The aims of this study were to describe to what extent cancer patients with incurable cancer report to have been informed about disease-related topics and how they evaluate the quality of the information giving. One hundred and twenty-eight patients participated in our study within 2 months after having had a diagnosis of incurable cancer. They filled out a questionnaire and were interviewed personally. We assessed the level of information, information needs and demographic factors, and we registered the type and duration of the cancer, cancer therapy, other types of received care and contacts with health care professionals. Furthermore, we assessed patients’ appreciation of the information giving by their health care professionals.
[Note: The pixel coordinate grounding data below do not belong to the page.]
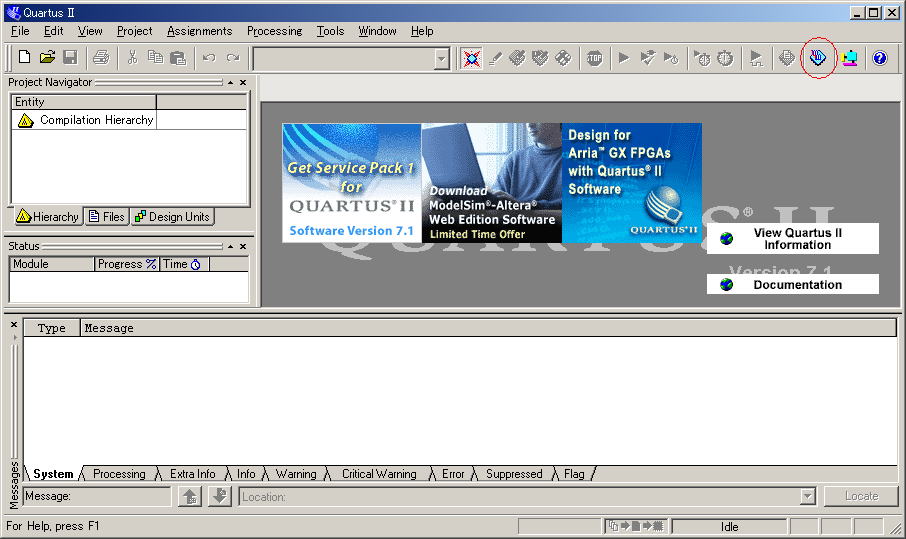Collapse the Project Navigator panel arrow
The height and width of the screenshot is (539, 906).
tap(230, 82)
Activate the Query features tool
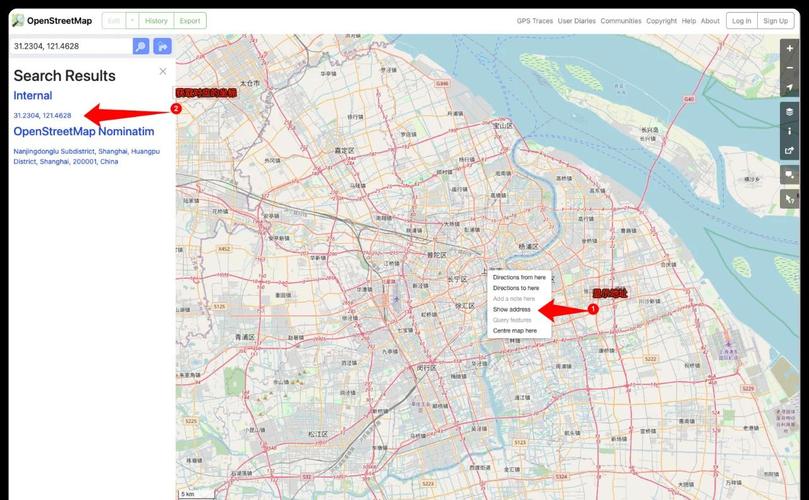This screenshot has width=809, height=500. click(790, 199)
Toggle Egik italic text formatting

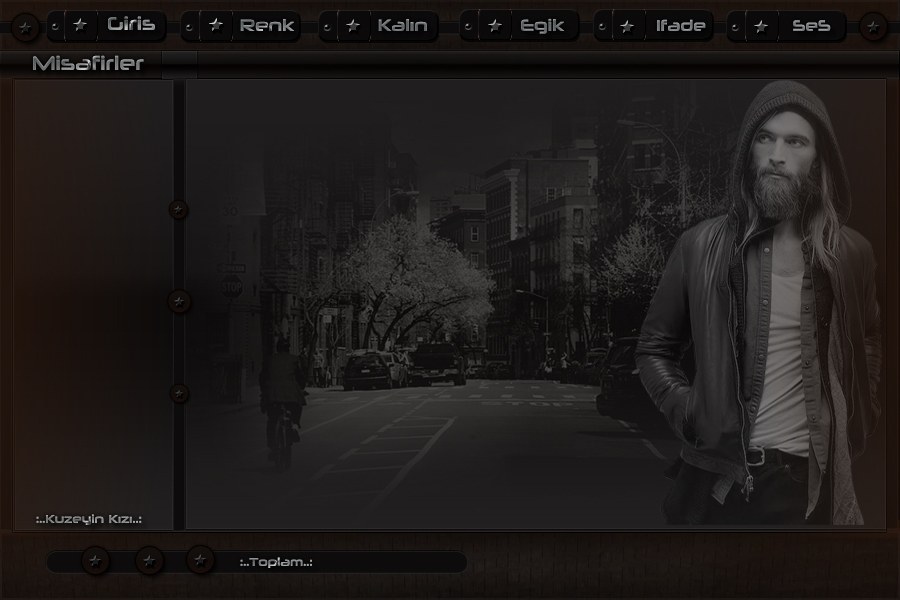click(x=543, y=26)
The majority of the patients said to have been informed about treatment options, side effects of their treatment, physical symptoms, where to get help, helpful devices, and diet, whereas less than half of the patients were informed about psychosocial care, euthanasia, and complementary care. Of all patients, 39% felt a need for additional information about topics such as physical symptoms, diet, euthanasia, and alternative or complementary care, whereas 19% would have appreciated extra written information. Most patients (78–88%) were satisfied with the information giving by the clinical specialist, oncology nurses, and non-specialised nurses, but only 63% evaluated the information giving by general practitioners as good. We conclude that most patients feel sufficiently informed about important disease-specific issues and are satisfied with the information giving by health care professionals. Nevertheless, a considerable number of patients appreciate additional information.